NMR bij directe schade

Het college heeft niet aannemelijk gemaakt dat de ontwikkeling in de lijn van de verwachtingen lag. Voorts is van belang dat het hier gaat om schade ten gevolge van een ontwikkeling op de gronden van [appellant], dus om directe planschade, waarvoor de wetgever geen forfaitaire drempel heeft gesteld, zoals hiervoor is overwogen. Bovendien is de aard van het nadeel van belang. Daar waar bewoning van het pand onder het oude planologische regime zonder meer was toegestaan, is bewoning onder het nieuwe regime vrijwel niet meer toegestaan, mede gelet op het door het college ingenomen standpunt dat geen noodzaak meer bestaat om een bedrijfswoning bij een bedrijf te hebben. De ontwikkeling levert naar zijn aard derhalve een ingrijpende gebruiksbeperking op. Gelet op deze omstandigheden, in samenhang bezien, is de Afdeling van oordeel dat in dit geval geen drempel moet worden gehanteerd.
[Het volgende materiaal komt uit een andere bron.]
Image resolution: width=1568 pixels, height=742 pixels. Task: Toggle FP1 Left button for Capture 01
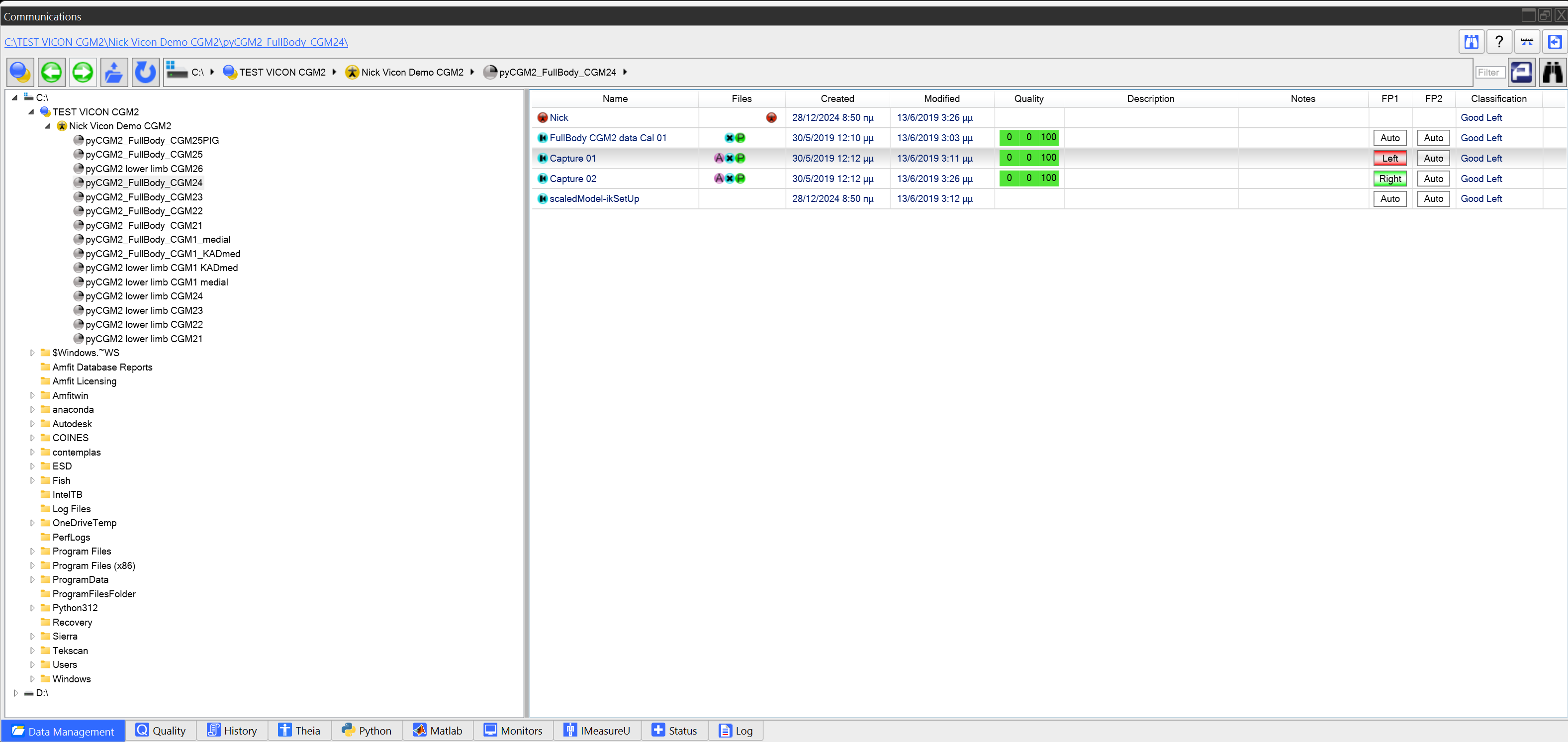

ABRS 27-09/17 inzake Zaanstad (ECLI:NL:RVS:2017:2598).

Noot : voor deze directe schade, waarvoor geen wettelijk forfait geldt, geeft de Afdeling expliciete overwegingen om geen drempel toe te passen. Zie ook ABRS 17-05/17 inzake Breda (ECLI:NL:RVS:2017:1293) waar de Afdeling een NMR van 5% voor directe schade te hoog vond.